Two historical-gastronomical pieces today from Mr Lupin Senior.
But first some explanations for overseas readers and possibly any southern British who think the world ends at Watford.
The nickname for Liverpool people is 'Scousers'. This somes from a dish called 'Scouse'. It is similar to Irish Stew but should not be confused with Lancashire Hot Pot which is cooked in the oven. Both Irish Stew and Scouse are cooked on top of the stove.
But both dishes, where the meat and vegetables are cooked together, lent themselves to being cooked slowly while people were at work in the mills and other traditional industries of the north west.
The name 'Scouse' is thought to have come from the old Norse word 'Skaus', for a type of stew, and to have been introduced to Liverpool by Norwegian sailors. Some people say the stew itself was introduced from Norway. But given Liverpool's Irish heritage, it seems more likely to me that scouse derives from Irish Stew and that Norwegian sailors who were given it said 'Ah, skaus!'
Now over to my father. The first piece describes a style of shopping in the 1920s so very different from our own dear Sainsburys or Tesco.


Mary Ann must have been the uncrowned Scouse Queen of Merseyside. On a Monday morning she would bustle off to the local butcher, Mike McGann's. Rabbits and breasts of lamb would be hanging from the racks behind the counter, losing fridge space to more expensive cuts.
"Well, Mary Ann, what is it this morning?", the butcher would say. "A fillet of beef or a whole sirloin?"
"I want none of your cheek. You should be on the Metropole stage. I'll have a sixpenny breast of lamb. The last one you tried to sell me had less meat on it than piano keys. Just you get some of them down for me to look at."
"Best New Zealand lamb they are."
"Holy Jesus! They look as though they grazed on Seaforth Sands."
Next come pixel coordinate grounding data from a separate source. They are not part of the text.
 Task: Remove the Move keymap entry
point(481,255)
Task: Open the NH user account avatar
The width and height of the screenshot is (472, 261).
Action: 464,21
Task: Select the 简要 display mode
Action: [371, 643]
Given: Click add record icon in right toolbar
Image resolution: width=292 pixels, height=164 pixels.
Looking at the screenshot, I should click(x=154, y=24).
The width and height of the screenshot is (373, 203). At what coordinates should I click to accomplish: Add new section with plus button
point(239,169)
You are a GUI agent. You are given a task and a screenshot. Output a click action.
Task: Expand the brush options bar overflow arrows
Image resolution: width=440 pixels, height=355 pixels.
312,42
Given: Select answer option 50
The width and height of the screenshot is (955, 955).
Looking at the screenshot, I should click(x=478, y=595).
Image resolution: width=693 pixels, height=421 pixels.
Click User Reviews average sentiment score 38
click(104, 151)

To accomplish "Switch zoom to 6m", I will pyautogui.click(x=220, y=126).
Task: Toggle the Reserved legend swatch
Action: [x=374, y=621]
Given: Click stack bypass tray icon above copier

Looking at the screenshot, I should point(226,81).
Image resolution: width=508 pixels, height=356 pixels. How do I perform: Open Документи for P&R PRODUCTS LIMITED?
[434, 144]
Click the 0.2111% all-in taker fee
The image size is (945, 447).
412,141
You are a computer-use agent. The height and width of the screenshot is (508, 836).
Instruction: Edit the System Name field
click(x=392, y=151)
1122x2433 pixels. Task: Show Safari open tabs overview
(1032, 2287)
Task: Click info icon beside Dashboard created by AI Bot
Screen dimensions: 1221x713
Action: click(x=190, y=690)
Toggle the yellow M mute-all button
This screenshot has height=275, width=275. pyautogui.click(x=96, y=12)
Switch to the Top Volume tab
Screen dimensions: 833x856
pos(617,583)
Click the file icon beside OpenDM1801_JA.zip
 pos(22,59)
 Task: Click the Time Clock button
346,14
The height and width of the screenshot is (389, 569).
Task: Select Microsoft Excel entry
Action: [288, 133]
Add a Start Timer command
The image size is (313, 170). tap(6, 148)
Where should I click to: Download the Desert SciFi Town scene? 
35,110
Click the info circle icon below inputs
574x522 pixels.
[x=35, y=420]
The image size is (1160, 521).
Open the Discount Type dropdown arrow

The haggling was a weekly ritual which always ended with Mary Ann asking "Would you be after chucking in a knob of suet? The kids love their doughboys (dumplings)."
Having purchased her sixpenny breast of lamb and scrounged her suet, she hurried into Ma Kelly's, the greengrocer.
"Good morning, Molly, I'll 'ave me usual twopennyworth of pot herbs."
And before Molly could reply, she would be helping herself to a couple of bruised carrots and a swede past its shelf life. She would remove the outer stalks from a head of celery and then hold up a withered couple of leeks and say "You'll never enter these at Southport Flower Show."
"What do you think my shop is? A parish jumble sale?"
"For God's sake, it's a favour I'm doing you, removing rubbish that you'd never sell.....this onion is sprouting. Now I'll have five pounds of potatoes and do you have a bit of parsley goin' spare?"
Mary Ann would then pay her four pence: two pence for her so-called 'Pot Herbs' and two pence for her potatoes.
Why an assortment of bits of vegetables should be called 'Pot Herbs' owed more to Irish mythology than to culinary fact.
But for ten pence and a two penny loaf, a nutritious meal would feed the whole family. All the meat and vegetables would boil in one pan and ,when served with the bread, the children would require only a spoon and a big appetite.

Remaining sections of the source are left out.